Code and experimental results for the general mean densest subgraph problem

Primary LanguageMATLABMIT LicenseMIT

GenMeanDSG

Algorithmic implementations and code for experimental results from the paper

The Generalized Mean Densest Subgraph Problem
Nate Veldt, Austin Benson, Jon Kleinberg
KDD 2021

(https://arxiv.org/abs/2106.00909)

Data

The peeling algorithms experiments use publicly available graphs mostly from the SNAP repository (https://snap.stanford.edu/data/index.html), and can also be downloaded in .mat form from the SuiteSparse Matrix collection (https://sparse.tamu.edu/).

In order to run all experiments, many of the larger datasets will need to be downloaded and placed in the data folder.

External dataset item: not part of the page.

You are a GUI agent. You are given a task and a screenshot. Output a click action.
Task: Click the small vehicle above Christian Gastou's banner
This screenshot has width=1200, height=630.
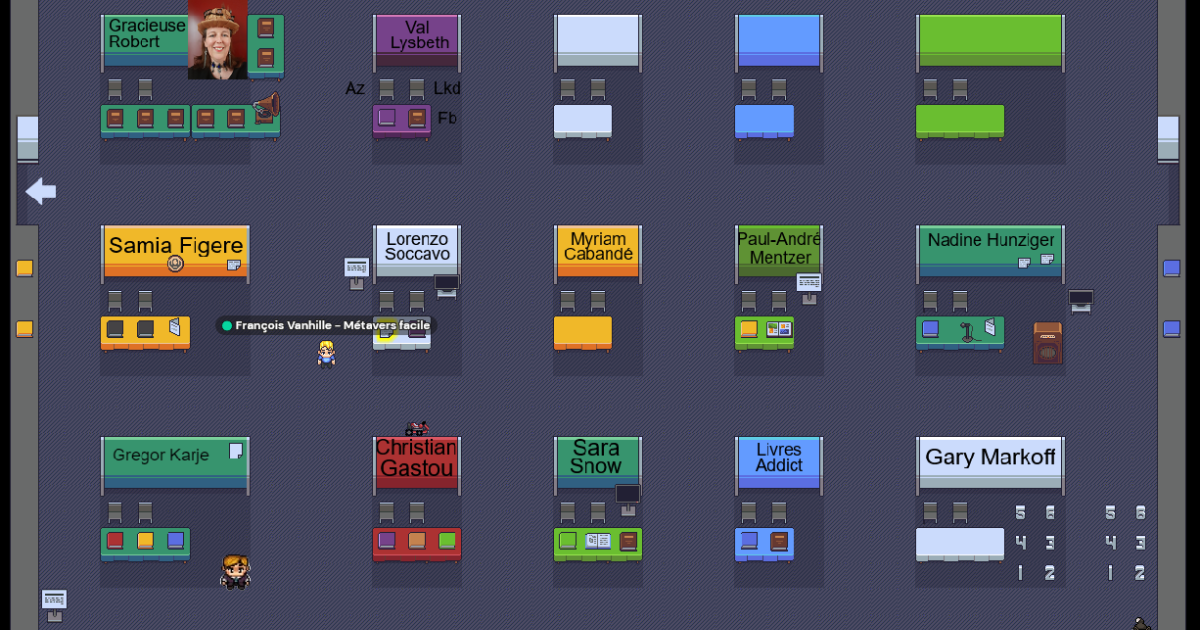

FB100 graphs are also not included in the repo and will need to be added to the data folder in order to run experiments on these graphs.

Experiments

Optimal vs. greedy solutions

In order to obtain exact solutions to the p-mean densest subgraph objective, we implement our algorithm in MATLAB in order to use existing submodular function optimization software SFO (https://dl.acm.org/doi/10.5555/1756006.1756044).

See the Exp-Optimal folder.

Greedy peeling experiments on large networks

See the Exp-Peeling folder.

Facebook peeling experiments

See the Exp-Facebook folder.